Dan masjid dapat menjamin menghadirkan penjajakan pengenalan persaudaraan dan keimanan yang tiada terlupakan. Hal tersebut karena orang-orang yang shalat di masjid biasanya berada dalam satu komplek perumahan yang sama, dan kebanyakan mereka tidak bertemu di masjid, kecuali saat menunaikan shalat fardhu. Dan jika majelis taklim di masjid menjadi faktor yang merekatkan mereka di adakan, maka sesungguhnya pertemuan di antara mereka itu, terbilang lebih banyak lagi intensitasnya. Belum lagi pada moment shalat dua hari raya, dan shalat jum’at serta lain sebagainya. Sesungguhnya penduduk warga yang berdomisili di kompleks perumahan yang sama itu, mereka dalam jangka waktu yang singkat, sudah dapat saling mengenal disebabkan intensitas tatap muka dan jabatan tangan sebagian mereka dengan sebagian yang lainnya, serta pertemuan mereka pada majelis-mejelis ilmu bersama dengan ulama-ulama mereka, dan demikianlah keadaannya.
Namun ta’aruf di antara kaum muslimin, bukanlah sekedar mengetahui nama personal, nama ayah, gelar, dan profesinya semata.

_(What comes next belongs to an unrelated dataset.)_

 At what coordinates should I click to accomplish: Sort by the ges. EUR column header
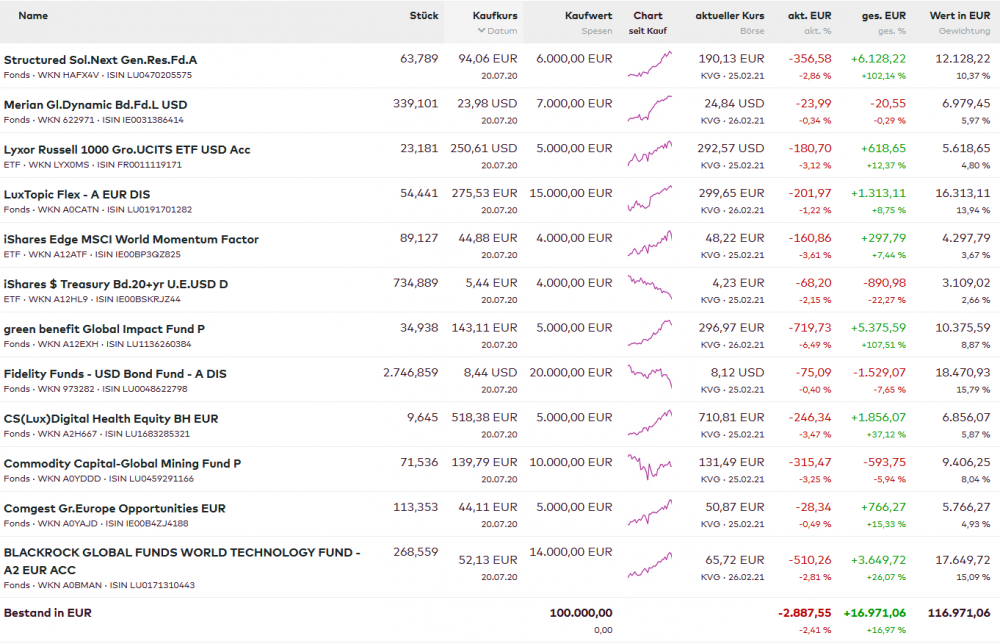(x=884, y=16)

Sesungguhnya yang dikehendaki adalah lebih daripada itu, yaitu menguatkan unsur-unsur ukhuwah imaniyah (persaudaran keimanan) yang memuat seluruh aktifitas yang dapat menguatkannya, seperti rasa cinta, saling berkunjung, saling berhubungan, menjengut yang sakit, menghadiri undangan, membantu orang yang lemah dan membutuhkan, menyebarkan salam, muka yang berseri dan perkataan yang baik, rendah hati, menerima kebenaran, pemaaf, dermawan, menolak keburukan dengan yang lebih baik, mengutamakan orang lain, berbaik sangka, menolong orang yang terzhalimi, menutupi aib saudaranya yang muslim, mendidik orang yang bodoh, berbuat baik kepada tetangga, menghormati tamu, menunuaikan hak-hak kepada yang berhak, memberikan nasehat kepada setiap muslim, dan kesemuanya ini titik tolaknya adalah baitullah (masjid).

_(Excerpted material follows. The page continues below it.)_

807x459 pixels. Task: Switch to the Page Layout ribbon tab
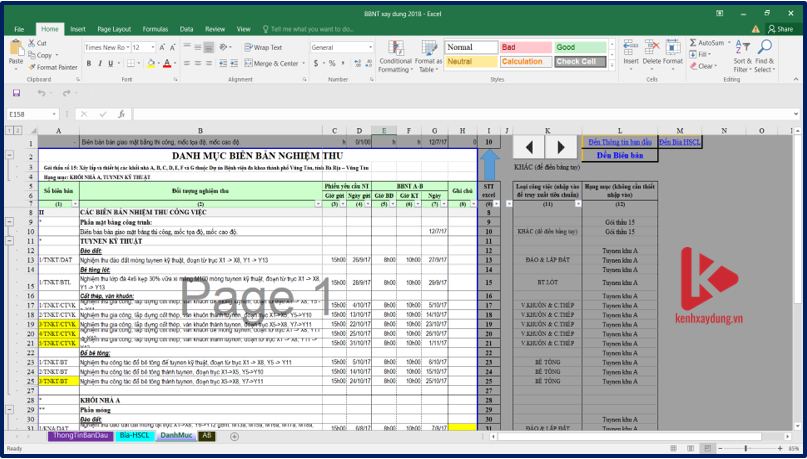[x=113, y=29]
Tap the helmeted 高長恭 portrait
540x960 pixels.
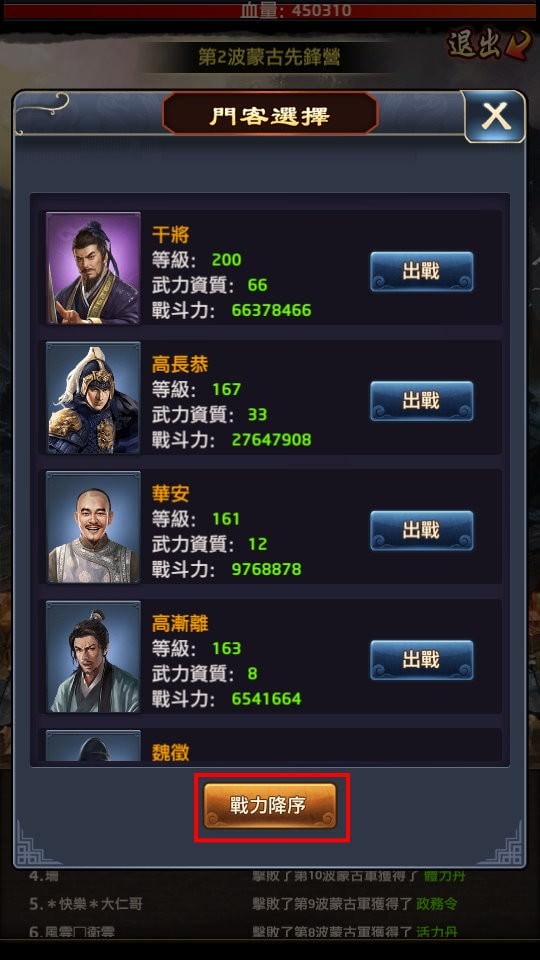94,398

Juga dengan menjauhkan diri dari setiap hal yang melemahkan ikatan persaudaraan keimanan (ukhuwah imaniyah), dari sikap kesewenang-wenangan, hasad, menyepelekan, mengejek, ghibah, adu domba, memboikot, memutuskan silaturahmi, dan sikap-sikap yang dapat menimbulkan keraguan dan kerisauan terhadap saudaranya yang muslim. Bersaing yang tidak sehat di beberapa urusan duniawi yang disyariatkan, seperti membeli barang yang telah dibeli, berpidato saat ada ceramah, berbohong dan berdusta.
Sungguh pemaknaan-pemaknaan yang agung ini dari ukhuwah imaniyah dan mengambil segala unsur yang dapat memperkuatnya, serta menjauhkan segala faktor yang dapat melemahkannya, kesemuanya eksis dalam gambaran yang paling tertinggi saat kita melihat masjid dengan eksistensinya yang paling tinggi dalam bentuk peranannya di zaman Rasulullah Shallallahu ‘Alaihi wa Sallam dan di zaman para kepemimpinan khulafa’ur rasyidin. Dimana Rasulullah Shallallahu ‘Alaihi wa Sallam kala itu mengikat tali persaudaraan pertama, yaitu mempersaudarakan kaum muhajirin dan anshar yang dinaungi oleh masjid mereka yang mulia. Persaudaraan mereka diikat dengan dua kalimat persaksian (syahadatain), mereka dipersatukan debawah panji jihad di jalan Allah, sampai-samapai salah seorang dari anshar bertekad untuk menurunkan sebagian harta yang dimilikinya dan salah seorang istrinya yang ditalak untuk diserahkan kepada saudaranya dari kalangan muhajirin. Sehingga tiadalah dari kalangan Muhajirin melainkan mengatakan kepada orang-orang Anshar :
بَارَكَ اللَّهُ لَكَ فِي أَهْلِكَ وَمَالِكَ
“Semoga Allah menganugerahi keberkahan atasmu, keluargamu dan hartamu.” HR. Al-Bukhari.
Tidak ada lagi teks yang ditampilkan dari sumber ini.